**About this task**.
Nothing in the listing should differ in your copy; retype it all exactly.

· · ·

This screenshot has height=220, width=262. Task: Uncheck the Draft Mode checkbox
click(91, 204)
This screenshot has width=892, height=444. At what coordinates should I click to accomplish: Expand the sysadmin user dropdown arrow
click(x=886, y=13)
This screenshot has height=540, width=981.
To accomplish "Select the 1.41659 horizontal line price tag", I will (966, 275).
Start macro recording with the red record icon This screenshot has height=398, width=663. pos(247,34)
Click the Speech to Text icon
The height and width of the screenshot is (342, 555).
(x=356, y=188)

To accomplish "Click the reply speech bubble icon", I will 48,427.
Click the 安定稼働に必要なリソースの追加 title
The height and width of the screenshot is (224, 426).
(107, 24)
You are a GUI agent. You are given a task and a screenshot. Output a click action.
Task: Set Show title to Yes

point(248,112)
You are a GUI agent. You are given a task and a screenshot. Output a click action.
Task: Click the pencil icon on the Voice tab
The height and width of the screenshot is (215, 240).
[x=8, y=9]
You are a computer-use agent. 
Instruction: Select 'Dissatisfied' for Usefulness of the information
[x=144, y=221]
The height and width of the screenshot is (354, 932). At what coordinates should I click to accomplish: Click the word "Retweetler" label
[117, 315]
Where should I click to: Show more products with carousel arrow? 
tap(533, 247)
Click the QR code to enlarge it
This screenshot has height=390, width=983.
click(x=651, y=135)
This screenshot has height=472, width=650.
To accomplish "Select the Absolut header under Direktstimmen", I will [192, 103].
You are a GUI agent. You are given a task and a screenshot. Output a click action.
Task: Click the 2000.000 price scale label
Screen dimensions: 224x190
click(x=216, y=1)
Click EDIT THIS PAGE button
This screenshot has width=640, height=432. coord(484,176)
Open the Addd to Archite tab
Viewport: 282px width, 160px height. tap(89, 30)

· · ·

**Result of the task**.
This screenshot has height=220, width=262. Task: Uncheck the Draft Mode checkbox
click(91, 204)
This screenshot has width=892, height=444. At what coordinates should I click to accomplish: Expand the sysadmin user dropdown arrow
click(x=886, y=13)
This screenshot has height=540, width=981.
To accomplish "Select the 1.41659 horizontal line price tag", I will (966, 275).
Start macro recording with the red record icon This screenshot has height=398, width=663. pos(247,34)
Click the Speech to Text icon
The height and width of the screenshot is (342, 555).
(x=356, y=188)

To accomplish "Click the reply speech bubble icon", I will 48,427.
Click the 安定稼働に必要なリソースの追加 title
The height and width of the screenshot is (224, 426).
(107, 24)
You are a GUI agent. You are given a task and a screenshot. Output a click action.
Task: Set Show title to Yes

point(248,112)
You are a GUI agent. You are given a task and a screenshot. Output a click action.
Task: Click the pencil icon on the Voice tab
The height and width of the screenshot is (215, 240).
[x=8, y=9]
You are a computer-use agent. 
Instruction: Select 'Dissatisfied' for Usefulness of the information
[x=144, y=221]
The height and width of the screenshot is (354, 932). At what coordinates should I click to accomplish: Click the word "Retweetler" label
[117, 315]
Where should I click to: Show more products with carousel arrow? 
tap(533, 247)
Click the QR code to enlarge it
This screenshot has height=390, width=983.
click(x=651, y=135)
This screenshot has height=472, width=650.
To accomplish "Select the Absolut header under Direktstimmen", I will [192, 103].
You are a GUI agent. You are given a task and a screenshot. Output a click action.
Task: Click the 2000.000 price scale label
Screen dimensions: 224x190
click(x=216, y=1)
Click EDIT THIS PAGE button
This screenshot has width=640, height=432. coord(484,176)
Open the Addd to Archite tab
Viewport: 282px width, 160px height. tap(89, 30)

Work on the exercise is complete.